■ EXERCISE PROMPT: Return the lines from the start of the data through the line with "Task: Click the stacked coins icon". Include both of those lines and no others.

■ DATA SUPPLIED:

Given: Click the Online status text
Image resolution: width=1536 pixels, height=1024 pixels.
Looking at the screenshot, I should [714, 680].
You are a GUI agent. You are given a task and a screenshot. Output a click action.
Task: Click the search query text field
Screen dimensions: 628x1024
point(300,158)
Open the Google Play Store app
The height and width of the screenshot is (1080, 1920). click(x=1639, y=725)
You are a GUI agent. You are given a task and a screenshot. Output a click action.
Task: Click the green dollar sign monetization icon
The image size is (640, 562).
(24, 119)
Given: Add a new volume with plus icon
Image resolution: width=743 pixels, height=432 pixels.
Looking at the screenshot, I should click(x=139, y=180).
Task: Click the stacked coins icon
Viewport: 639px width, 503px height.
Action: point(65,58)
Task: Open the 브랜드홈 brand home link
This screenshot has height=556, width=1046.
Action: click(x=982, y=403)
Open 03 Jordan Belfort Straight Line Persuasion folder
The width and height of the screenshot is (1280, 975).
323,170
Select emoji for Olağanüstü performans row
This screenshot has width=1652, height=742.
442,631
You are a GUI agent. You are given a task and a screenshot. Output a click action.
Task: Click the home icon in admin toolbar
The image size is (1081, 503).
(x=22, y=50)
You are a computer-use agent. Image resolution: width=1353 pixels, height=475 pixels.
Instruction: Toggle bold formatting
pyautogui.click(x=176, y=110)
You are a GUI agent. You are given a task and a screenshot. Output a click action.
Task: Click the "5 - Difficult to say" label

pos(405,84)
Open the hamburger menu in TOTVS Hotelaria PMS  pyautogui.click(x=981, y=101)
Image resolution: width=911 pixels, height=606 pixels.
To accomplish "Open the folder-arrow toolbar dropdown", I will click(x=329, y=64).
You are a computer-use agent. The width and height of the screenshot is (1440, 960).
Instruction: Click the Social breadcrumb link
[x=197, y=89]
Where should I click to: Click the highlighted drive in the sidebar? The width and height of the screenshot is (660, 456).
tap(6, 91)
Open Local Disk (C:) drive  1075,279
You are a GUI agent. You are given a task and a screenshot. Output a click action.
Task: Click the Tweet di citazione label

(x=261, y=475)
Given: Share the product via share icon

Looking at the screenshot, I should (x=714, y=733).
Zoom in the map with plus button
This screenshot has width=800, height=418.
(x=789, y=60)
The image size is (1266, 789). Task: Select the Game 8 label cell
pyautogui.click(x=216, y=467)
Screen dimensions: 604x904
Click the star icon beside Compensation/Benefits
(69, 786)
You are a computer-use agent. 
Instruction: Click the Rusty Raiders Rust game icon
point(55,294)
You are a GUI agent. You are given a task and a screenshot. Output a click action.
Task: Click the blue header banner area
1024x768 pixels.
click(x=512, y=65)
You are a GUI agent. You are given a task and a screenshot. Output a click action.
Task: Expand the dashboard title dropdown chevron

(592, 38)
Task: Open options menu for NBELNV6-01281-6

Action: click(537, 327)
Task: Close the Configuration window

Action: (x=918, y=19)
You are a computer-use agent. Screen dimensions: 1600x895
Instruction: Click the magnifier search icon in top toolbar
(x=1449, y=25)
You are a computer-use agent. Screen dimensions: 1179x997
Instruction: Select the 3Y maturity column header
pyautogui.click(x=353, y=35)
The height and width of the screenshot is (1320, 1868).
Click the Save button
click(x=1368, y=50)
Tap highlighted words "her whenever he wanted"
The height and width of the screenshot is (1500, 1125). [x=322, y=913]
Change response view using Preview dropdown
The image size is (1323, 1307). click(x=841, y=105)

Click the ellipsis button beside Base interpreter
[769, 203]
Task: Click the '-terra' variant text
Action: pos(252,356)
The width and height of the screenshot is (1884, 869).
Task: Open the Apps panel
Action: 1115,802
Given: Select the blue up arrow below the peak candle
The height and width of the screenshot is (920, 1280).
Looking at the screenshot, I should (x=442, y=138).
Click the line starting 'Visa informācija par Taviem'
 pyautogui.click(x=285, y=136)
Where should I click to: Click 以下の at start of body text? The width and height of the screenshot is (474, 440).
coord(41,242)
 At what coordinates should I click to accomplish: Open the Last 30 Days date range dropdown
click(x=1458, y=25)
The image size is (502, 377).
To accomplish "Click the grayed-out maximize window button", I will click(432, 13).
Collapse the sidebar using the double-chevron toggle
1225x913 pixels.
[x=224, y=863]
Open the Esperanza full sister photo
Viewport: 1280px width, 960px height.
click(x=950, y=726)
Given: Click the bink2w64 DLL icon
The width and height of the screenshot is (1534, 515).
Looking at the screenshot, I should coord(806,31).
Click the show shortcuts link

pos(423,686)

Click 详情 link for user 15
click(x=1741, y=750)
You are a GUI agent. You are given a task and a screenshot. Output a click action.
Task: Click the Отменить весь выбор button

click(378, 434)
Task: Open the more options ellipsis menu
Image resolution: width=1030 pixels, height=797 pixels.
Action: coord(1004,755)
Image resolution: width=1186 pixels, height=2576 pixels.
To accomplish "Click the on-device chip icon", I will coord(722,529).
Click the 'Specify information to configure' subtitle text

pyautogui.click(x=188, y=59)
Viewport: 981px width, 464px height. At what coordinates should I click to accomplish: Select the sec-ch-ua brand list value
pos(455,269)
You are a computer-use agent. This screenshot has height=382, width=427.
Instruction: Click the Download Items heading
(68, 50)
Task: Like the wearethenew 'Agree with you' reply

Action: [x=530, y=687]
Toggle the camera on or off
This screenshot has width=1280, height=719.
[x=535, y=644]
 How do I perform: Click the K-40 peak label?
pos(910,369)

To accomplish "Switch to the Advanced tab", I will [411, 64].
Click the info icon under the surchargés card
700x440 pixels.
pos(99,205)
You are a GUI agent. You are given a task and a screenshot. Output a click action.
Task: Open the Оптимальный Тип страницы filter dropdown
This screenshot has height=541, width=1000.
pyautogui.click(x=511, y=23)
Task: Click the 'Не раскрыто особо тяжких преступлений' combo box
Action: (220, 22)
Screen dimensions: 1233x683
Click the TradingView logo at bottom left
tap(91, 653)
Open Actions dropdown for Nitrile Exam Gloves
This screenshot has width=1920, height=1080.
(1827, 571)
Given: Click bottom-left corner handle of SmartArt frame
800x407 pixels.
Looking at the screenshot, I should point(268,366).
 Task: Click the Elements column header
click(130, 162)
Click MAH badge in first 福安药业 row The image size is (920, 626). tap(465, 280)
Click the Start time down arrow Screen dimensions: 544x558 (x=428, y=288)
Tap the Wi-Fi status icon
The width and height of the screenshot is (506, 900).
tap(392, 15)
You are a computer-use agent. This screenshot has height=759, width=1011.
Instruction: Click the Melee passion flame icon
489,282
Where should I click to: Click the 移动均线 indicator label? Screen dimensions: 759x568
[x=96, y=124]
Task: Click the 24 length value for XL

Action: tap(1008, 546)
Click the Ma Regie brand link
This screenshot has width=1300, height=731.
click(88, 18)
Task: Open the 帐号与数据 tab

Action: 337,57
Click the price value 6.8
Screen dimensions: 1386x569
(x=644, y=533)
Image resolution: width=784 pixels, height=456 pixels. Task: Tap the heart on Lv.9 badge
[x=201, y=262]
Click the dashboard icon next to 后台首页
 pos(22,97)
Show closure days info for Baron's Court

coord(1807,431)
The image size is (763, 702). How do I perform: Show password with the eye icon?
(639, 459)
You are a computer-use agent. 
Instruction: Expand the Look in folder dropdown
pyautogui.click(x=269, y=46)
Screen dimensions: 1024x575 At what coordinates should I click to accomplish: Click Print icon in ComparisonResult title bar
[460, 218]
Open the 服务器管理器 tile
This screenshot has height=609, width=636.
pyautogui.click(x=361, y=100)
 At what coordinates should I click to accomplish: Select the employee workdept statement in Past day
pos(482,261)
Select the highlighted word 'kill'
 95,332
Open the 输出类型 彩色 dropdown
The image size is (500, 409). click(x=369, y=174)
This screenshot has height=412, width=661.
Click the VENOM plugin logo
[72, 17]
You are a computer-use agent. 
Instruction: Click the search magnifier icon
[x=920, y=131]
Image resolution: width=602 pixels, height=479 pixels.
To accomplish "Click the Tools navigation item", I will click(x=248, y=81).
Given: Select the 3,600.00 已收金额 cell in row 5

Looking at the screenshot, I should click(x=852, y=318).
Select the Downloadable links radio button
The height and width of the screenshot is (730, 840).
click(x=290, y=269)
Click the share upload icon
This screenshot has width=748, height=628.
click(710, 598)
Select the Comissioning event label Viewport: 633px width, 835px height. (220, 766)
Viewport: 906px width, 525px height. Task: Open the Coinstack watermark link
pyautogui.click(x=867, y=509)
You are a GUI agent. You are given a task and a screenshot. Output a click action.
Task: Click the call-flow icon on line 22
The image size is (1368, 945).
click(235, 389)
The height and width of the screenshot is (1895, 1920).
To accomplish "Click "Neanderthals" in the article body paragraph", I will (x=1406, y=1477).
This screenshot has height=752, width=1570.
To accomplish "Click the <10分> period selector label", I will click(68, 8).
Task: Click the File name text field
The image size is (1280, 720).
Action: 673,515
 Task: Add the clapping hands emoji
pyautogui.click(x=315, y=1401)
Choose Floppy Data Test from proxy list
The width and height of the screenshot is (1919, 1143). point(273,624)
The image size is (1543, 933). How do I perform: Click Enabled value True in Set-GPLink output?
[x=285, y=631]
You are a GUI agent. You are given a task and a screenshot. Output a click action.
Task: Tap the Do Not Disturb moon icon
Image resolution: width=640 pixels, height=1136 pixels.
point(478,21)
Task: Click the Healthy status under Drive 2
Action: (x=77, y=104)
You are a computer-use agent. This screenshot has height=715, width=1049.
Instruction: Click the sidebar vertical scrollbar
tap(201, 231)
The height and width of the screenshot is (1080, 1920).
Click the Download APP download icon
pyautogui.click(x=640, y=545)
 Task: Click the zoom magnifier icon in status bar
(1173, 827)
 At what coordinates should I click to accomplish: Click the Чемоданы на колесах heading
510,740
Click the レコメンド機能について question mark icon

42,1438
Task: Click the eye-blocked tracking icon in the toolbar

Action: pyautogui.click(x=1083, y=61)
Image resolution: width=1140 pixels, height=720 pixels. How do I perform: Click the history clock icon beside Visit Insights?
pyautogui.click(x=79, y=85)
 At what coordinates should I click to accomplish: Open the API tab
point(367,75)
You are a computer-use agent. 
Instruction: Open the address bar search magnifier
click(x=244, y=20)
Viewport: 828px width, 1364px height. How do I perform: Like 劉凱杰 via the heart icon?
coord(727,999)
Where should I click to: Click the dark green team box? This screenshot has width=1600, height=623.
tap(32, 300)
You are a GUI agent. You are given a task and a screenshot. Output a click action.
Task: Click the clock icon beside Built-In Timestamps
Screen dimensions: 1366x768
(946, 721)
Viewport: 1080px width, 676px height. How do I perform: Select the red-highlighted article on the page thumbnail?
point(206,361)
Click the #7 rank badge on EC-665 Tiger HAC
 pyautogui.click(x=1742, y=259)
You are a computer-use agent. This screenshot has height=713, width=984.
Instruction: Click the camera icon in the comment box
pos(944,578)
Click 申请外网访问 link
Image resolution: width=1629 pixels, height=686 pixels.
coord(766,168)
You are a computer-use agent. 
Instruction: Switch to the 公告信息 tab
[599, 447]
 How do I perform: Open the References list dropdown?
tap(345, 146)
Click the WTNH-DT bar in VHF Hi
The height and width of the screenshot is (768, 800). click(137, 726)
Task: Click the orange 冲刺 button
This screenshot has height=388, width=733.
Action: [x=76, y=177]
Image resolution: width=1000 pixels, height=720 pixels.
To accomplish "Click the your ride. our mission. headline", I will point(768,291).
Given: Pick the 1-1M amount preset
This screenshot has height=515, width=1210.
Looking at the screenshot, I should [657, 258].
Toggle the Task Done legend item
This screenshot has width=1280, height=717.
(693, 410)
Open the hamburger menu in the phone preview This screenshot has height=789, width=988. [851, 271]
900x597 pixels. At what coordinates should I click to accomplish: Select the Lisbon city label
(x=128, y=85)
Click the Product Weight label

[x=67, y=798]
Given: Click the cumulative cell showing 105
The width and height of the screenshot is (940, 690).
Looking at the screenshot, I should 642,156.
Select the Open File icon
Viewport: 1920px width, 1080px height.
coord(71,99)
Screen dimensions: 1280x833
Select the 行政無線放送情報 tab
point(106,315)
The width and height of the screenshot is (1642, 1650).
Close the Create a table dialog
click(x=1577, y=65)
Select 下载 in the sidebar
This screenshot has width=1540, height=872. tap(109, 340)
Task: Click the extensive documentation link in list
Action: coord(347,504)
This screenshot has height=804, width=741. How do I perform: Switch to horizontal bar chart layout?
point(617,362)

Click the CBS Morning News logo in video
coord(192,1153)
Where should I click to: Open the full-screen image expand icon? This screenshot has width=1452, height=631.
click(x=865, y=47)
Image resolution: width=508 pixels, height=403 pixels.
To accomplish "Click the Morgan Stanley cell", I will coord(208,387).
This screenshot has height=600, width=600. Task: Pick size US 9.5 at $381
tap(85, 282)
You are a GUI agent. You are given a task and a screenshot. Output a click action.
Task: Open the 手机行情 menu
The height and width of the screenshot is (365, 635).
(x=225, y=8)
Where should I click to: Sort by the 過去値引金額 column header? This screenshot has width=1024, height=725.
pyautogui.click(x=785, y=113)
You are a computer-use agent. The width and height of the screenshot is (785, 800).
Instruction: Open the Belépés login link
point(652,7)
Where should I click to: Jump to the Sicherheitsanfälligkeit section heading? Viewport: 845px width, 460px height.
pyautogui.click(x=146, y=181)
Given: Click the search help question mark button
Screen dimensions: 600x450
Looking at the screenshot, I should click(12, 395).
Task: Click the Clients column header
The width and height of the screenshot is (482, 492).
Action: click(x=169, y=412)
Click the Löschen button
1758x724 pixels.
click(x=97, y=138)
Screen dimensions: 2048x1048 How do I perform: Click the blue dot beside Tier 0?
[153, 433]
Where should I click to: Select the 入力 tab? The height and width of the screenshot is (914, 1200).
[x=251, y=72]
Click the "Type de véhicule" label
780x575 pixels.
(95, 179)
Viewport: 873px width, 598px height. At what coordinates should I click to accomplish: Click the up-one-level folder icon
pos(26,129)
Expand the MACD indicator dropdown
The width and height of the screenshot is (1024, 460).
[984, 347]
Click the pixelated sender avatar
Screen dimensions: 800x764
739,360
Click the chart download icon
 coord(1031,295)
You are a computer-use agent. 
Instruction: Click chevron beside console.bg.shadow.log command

■ RESPONSE:
Given: Click the Online status text
Image resolution: width=1536 pixels, height=1024 pixels.
Looking at the screenshot, I should [714, 680].
You are a GUI agent. You are given a task and a screenshot. Output a click action.
Task: Click the search query text field
Screen dimensions: 628x1024
point(300,158)
Open the Google Play Store app
The height and width of the screenshot is (1080, 1920). click(x=1639, y=725)
You are a GUI agent. You are given a task and a screenshot. Output a click action.
Task: Click the green dollar sign monetization icon
The image size is (640, 562).
(24, 119)
Given: Add a new volume with plus icon
Image resolution: width=743 pixels, height=432 pixels.
Looking at the screenshot, I should click(x=139, y=180).
Task: Click the stacked coins icon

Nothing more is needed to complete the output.